Exercise objective:
Print the lines below without any change, beginning with the first line and stopping after the line that contains "x-tick-label: 0.0 is".

Available records:

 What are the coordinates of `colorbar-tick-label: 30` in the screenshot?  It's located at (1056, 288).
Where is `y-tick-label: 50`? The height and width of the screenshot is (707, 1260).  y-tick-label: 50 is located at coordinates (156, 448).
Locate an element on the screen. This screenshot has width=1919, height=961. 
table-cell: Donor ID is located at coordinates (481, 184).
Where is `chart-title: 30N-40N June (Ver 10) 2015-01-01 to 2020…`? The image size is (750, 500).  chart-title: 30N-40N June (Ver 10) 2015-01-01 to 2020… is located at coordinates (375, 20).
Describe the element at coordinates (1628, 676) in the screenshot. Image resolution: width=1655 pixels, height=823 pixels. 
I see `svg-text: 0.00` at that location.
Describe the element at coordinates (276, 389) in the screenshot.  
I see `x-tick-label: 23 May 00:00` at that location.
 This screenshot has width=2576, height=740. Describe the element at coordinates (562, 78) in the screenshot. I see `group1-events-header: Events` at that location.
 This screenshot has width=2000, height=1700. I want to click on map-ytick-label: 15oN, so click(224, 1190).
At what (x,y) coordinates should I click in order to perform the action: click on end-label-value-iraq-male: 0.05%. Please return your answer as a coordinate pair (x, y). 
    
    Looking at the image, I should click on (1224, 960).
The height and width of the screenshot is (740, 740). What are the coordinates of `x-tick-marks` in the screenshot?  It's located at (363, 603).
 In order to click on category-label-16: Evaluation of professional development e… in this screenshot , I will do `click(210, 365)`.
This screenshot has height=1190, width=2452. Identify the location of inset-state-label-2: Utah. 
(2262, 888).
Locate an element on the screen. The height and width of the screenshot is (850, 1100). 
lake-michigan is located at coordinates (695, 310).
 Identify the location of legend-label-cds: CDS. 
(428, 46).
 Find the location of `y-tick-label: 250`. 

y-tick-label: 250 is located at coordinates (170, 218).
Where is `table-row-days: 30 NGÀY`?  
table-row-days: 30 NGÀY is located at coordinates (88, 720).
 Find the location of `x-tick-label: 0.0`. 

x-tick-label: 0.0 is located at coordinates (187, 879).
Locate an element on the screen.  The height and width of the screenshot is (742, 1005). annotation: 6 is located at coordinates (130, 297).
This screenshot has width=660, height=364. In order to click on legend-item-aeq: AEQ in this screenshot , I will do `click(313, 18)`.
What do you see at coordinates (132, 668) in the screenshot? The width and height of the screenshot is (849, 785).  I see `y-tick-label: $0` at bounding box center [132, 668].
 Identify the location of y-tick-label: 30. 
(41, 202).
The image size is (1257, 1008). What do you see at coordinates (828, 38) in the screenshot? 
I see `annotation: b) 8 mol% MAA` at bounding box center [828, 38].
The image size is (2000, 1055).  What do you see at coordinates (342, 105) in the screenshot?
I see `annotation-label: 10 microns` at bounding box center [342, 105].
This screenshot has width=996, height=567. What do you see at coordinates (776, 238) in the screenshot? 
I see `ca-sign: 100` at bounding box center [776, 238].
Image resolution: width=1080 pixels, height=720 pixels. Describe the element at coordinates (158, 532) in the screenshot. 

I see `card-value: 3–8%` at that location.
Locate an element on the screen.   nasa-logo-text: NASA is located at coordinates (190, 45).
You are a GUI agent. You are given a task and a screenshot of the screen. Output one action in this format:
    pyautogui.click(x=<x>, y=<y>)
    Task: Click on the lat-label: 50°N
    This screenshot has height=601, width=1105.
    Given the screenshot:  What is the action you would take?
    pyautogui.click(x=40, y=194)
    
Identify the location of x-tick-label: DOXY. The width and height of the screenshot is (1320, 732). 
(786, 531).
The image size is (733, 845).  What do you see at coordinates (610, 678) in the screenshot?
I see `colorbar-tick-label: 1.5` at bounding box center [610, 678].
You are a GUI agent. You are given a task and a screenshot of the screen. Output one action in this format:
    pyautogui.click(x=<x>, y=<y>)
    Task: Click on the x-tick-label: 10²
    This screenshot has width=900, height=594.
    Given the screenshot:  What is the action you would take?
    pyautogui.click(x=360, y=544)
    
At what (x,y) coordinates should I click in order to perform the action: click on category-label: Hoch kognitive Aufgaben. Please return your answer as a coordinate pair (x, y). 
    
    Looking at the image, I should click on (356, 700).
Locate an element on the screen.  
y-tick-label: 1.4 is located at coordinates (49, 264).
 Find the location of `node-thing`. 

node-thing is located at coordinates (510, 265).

Solution for this problem:
 What are the coordinates of `colorbar-tick-label: 30` in the screenshot?  It's located at (1056, 288).
Where is `y-tick-label: 50`? The height and width of the screenshot is (707, 1260).  y-tick-label: 50 is located at coordinates (156, 448).
Locate an element on the screen. This screenshot has width=1919, height=961. 
table-cell: Donor ID is located at coordinates (481, 184).
Where is `chart-title: 30N-40N June (Ver 10) 2015-01-01 to 2020…`? The image size is (750, 500).  chart-title: 30N-40N June (Ver 10) 2015-01-01 to 2020… is located at coordinates (375, 20).
Describe the element at coordinates (1628, 676) in the screenshot. Image resolution: width=1655 pixels, height=823 pixels. 
I see `svg-text: 0.00` at that location.
Describe the element at coordinates (276, 389) in the screenshot.  
I see `x-tick-label: 23 May 00:00` at that location.
 This screenshot has width=2576, height=740. Describe the element at coordinates (562, 78) in the screenshot. I see `group1-events-header: Events` at that location.
 This screenshot has width=2000, height=1700. I want to click on map-ytick-label: 15oN, so click(224, 1190).
At what (x,y) coordinates should I click in order to perform the action: click on end-label-value-iraq-male: 0.05%. Please return your answer as a coordinate pair (x, y). 
    
    Looking at the image, I should click on (1224, 960).
The height and width of the screenshot is (740, 740). What are the coordinates of `x-tick-marks` in the screenshot?  It's located at (363, 603).
 In order to click on category-label-16: Evaluation of professional development e… in this screenshot , I will do `click(210, 365)`.
This screenshot has height=1190, width=2452. Identify the location of inset-state-label-2: Utah. 
(2262, 888).
Locate an element on the screen. The height and width of the screenshot is (850, 1100). 
lake-michigan is located at coordinates (695, 310).
 Identify the location of legend-label-cds: CDS. 
(428, 46).
 Find the location of `y-tick-label: 250`. 

y-tick-label: 250 is located at coordinates (170, 218).
Where is `table-row-days: 30 NGÀY`?  
table-row-days: 30 NGÀY is located at coordinates (88, 720).
 Find the location of `x-tick-label: 0.0`. 

x-tick-label: 0.0 is located at coordinates (187, 879).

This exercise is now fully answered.